Registered: 1192940095 Posts: 16
BLUE MOKI TACTICS
Well we have covered some of the basic species like snapper, gurnard, lemon fish and parore to name a few. Now we will look at a slightly more challenging fish to target. Moki are dynamic swimmers and known for there agility around reefs, always bolting for that extra half an inch of line to wrap the angler amongst the weed and rock. The "moki bend " is very distinct to those that have targeted them over the years. One minite your relaxing on the beach injoying a quite ale as the sun sets, and within a split second, the rod is at ninety digrees and the reel is screaming, your hart skips a beat as you lunge for the rod to stop the fish from hitting the rocks, does it get any better??

• [Data listing]
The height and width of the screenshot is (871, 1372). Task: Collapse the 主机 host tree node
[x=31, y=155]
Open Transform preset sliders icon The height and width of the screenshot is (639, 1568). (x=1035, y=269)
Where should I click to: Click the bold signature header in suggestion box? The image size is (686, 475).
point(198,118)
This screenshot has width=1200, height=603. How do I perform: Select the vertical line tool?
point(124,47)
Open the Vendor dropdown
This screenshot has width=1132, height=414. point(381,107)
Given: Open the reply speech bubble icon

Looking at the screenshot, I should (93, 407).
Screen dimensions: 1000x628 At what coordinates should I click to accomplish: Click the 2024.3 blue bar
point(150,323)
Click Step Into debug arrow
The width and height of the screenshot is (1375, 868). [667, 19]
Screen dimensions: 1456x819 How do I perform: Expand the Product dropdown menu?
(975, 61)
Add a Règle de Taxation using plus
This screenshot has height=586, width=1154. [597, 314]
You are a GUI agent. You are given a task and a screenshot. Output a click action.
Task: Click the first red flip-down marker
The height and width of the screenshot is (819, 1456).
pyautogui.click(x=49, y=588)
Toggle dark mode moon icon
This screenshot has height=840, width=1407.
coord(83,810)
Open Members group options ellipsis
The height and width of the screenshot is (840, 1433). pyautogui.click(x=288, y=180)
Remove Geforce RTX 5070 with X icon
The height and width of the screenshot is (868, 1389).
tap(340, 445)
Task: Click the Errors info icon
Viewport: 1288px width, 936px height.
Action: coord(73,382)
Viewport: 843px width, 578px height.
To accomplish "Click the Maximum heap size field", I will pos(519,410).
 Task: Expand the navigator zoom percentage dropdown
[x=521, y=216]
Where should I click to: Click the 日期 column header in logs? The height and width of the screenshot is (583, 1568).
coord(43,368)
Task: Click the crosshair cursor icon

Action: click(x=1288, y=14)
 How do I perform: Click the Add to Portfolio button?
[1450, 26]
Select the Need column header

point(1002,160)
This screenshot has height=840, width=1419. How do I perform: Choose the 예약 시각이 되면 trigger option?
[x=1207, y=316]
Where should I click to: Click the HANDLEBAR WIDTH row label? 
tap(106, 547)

• [Problems to work on]
a. Decide whether each statement agrees with the blue moki post, answering yes or no and quoting the words of the post that decide it: (i) Snapper is among the species the post says were already covered. (ii) The post presents moki as an easy fish to target. (iii) The post says the "moki bend" is distinct to those who have targeted moki over the years.
b. Write the next part of the blue moki post, picking up after its last sentence.

• [Answers given]
a.
(i) Yes: "we have covered some of the basic species like snapper, gurnard, lemon fish and parore"
(ii) No: "a slightly more challenging fish to target"
(iii) Yes: "The "moki bend " is very distinct to those that have targeted them over the years."

b.
Location ,habitat and interesting points
Moki live right through the south island as far down as the auckland islands. To the north, they can be caught on the west coast from cape egmount south. On the east coast, Blue moki are mainly located from cape runaway southwards, this is a good indication they don't like the warmer waters. Spawning occurs through winter, where moki from all over the country migrate between cape runaway and Mahia pinishula in the north island to lay there eegs, where they settle till late spring. By this time the juveniles have reached approximately 4 inches in length before beginning the journey home
Moki have an unusual diet that differs from most other species, depending on where they inhabit weighs heaverly on what they are eating. Moki can be found anywhere and can adapt to most underwater terrains. Where moki are found over sand and mud, there diet mainly consists of worms, crab and shellfish like pipi's and tuatua. From my fishing experience however i find my best results have come when fishing amongst broken reef close to shore where it meets sand, crayfish, mussels and other crustaceans are mokis strong holds in these areas.
Thirty years is a long time for a fish to live, and when moki reach this age they can exceed 90cm in length and grow over twenty pounds, maturity is reached much earlier at the young and vibrant age of just five. Red moki belongs to a completely different fish specie's along side parore ect , Blue moki are closely related to the trumpeter.
(This red moki was caught at east cape - although they are both moki and share similar characteristics they are not related.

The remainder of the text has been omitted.